Anger is a strong emotion that everyone feels sometimes. Unfortunately, our society has convinced us that it is a negative or bad emotion. The truth is there is no such thing as a negative or bad emotion. There are just emotions. All of them are created equally, and all of them will be experienced by everyone at some point. This is normal and even healthy. To shut out certain emotions is incredibly unhealthy and only leads to bigger problems.
Have you ever heard someone say, “You made me angry?” Are you an angry person who finds yourself getting angry often and blaming others for your anger? Wouldn’t it be great if all of this were true? Then, all we would have to do to not be angry anymore is fix the other person. But, whose fault is it really? Let’s be honest. If your anger is everyone else’s fault, than you are personally unable to fix it unless everyone else decides to change. That’s a lot of power to give away to others, sometimes even strangers.
Here is a different option to consider. You are solely responsible for your own anger and how you choose to express it and deal with it. This is precisely why not everyone has the same reaction to the same situation. For example, when someone cuts you off on the freeway, some people just let the person in and let it go. They might even tell themselves that this person must really be in a rush, or maybe they didn’t see my car here. But, another person, an angrier person, might get very agitated and yell profanity at the other driver. Both are choices.
If you are unwilling to take responsibility for your own anger, you will likely continue to get angrier an angrier. Because you have no control over others, they will continue to do things that make you angry, and you will never get the peace and resolution you are seeking. However; if you choose to own your anger and take responsibility for it, then and only then can you make the necessary changes to find lasting happiness. This is, of course, easier said than done.
It is not an easy task taking ownership and taking charge of your own emotions, especially anger. Here are some helpful hints for taking the control back from your anger:
- Pay attention to your body. Most of us can learn to notice the physical signs of anger coming on, which can frequently help us choose a better path than lashing out or being destructive. Some typical signs are sweating, shaking, feeling very hot. If you notice your voice getting louder and louder, you are likely getting angry.
- Own your anger. When you feel the signs of anger coming on, you don’t have to try to fight it. And you certainly shouldn’t blame others for it. What you do need to make sure of is that you don’t act upon the anger in an inappropriate way.
- Don’t blame, but do speak up. When your partner snaps at you, rather than snapping back even louder, and then telling them it’s their fault because they started it by making you mad in the first place, use different language. Describe what is happening and how you feel. For example, “When you yell at me, I feel disrespected, violated, and very angry. I don’t like being yelled at. Please don’t yell at me again”.

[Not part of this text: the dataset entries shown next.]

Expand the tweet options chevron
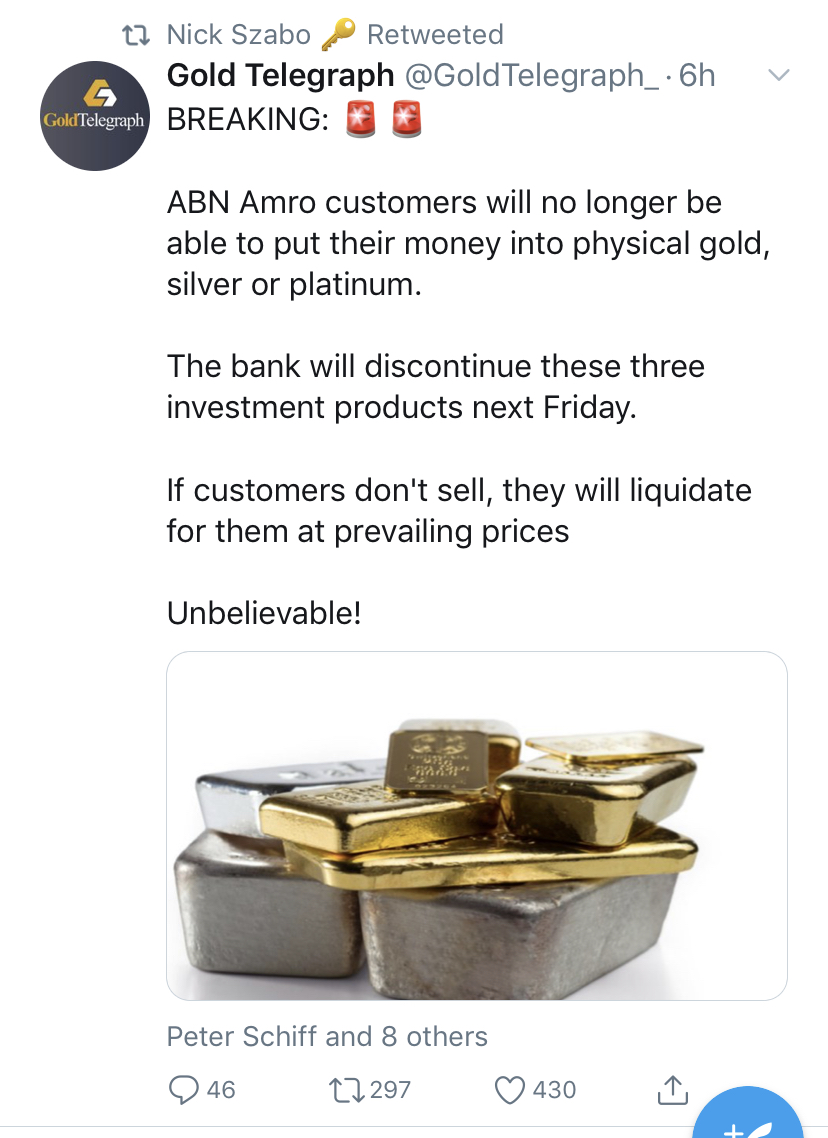pos(777,76)
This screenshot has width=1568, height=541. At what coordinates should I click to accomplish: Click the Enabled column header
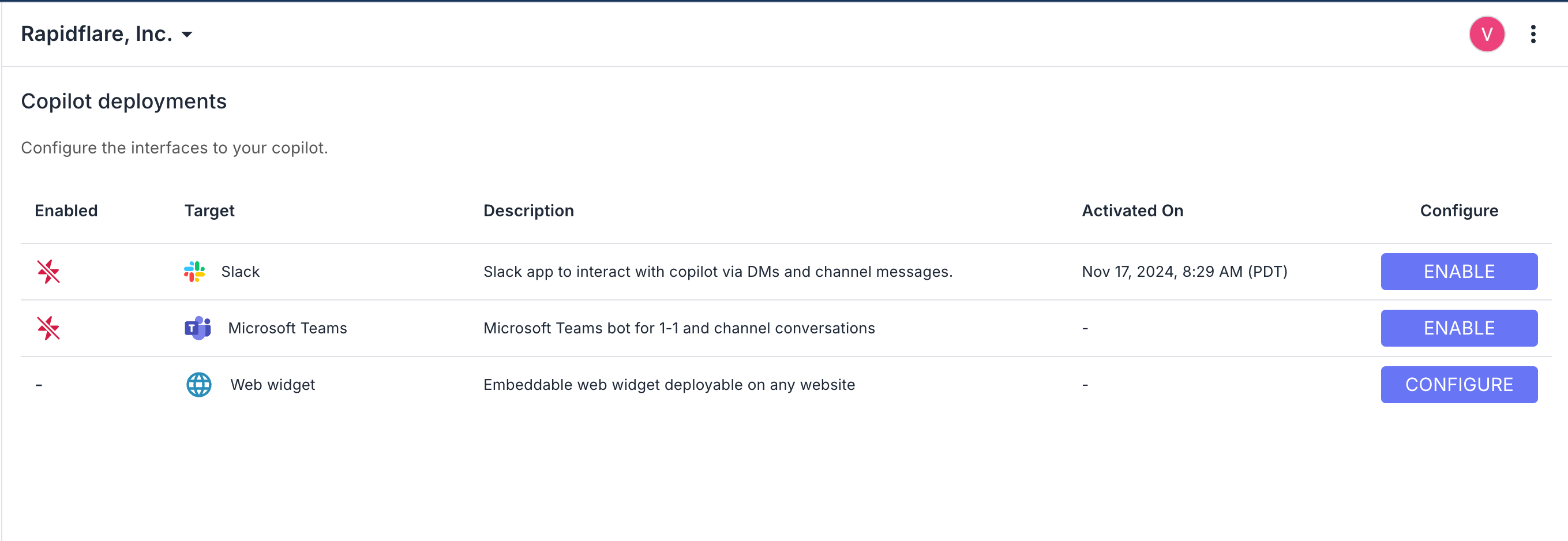point(66,211)
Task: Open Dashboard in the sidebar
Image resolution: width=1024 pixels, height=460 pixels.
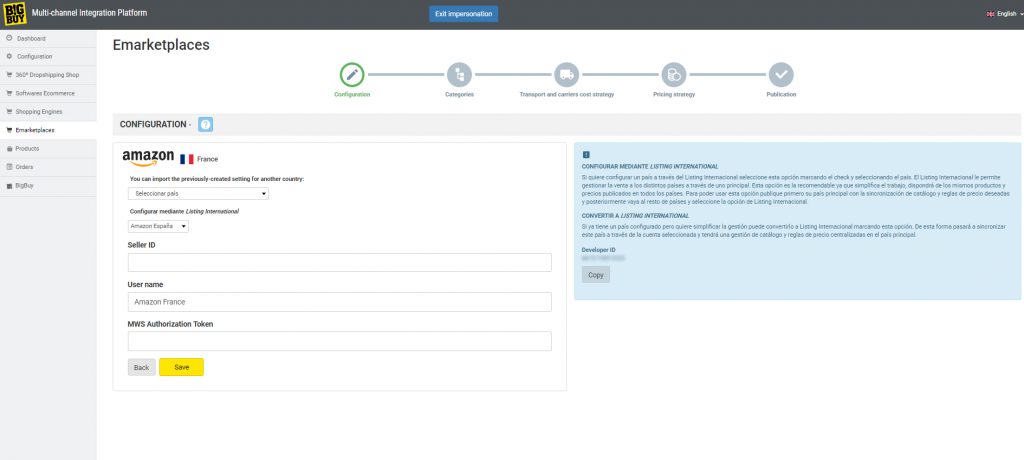Action: (31, 38)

- Don’t threaten the other person. Never say, “If you ever yell at me again, I will punch you in the face.” That is actually a threat, and threats are not only abusive and illegal, but also don’t really accomplish anything. It will likely make things worse.
- When you are feeling angry, ask yourself what is going on and why you might be feeling so angry about it. Is it something you are sensitive about? Is it a desire to be in control when you can’t? Does something about it feel too familiar from your past?
- Find healthy ways to express your anger, to communicate more effectively, and to cope with your anger.
Anger can be scary, so it seems logical that many of us simply try to either avoid it altogether, or blame it on our partners, children, colleagues, or others. If you are really struggling with your anger, and you’re getting angry too often, it might be time to seek help. A skilled therapist can help you develop the tools you need to take responsibility for your own anger, explore its origins, and find solutions.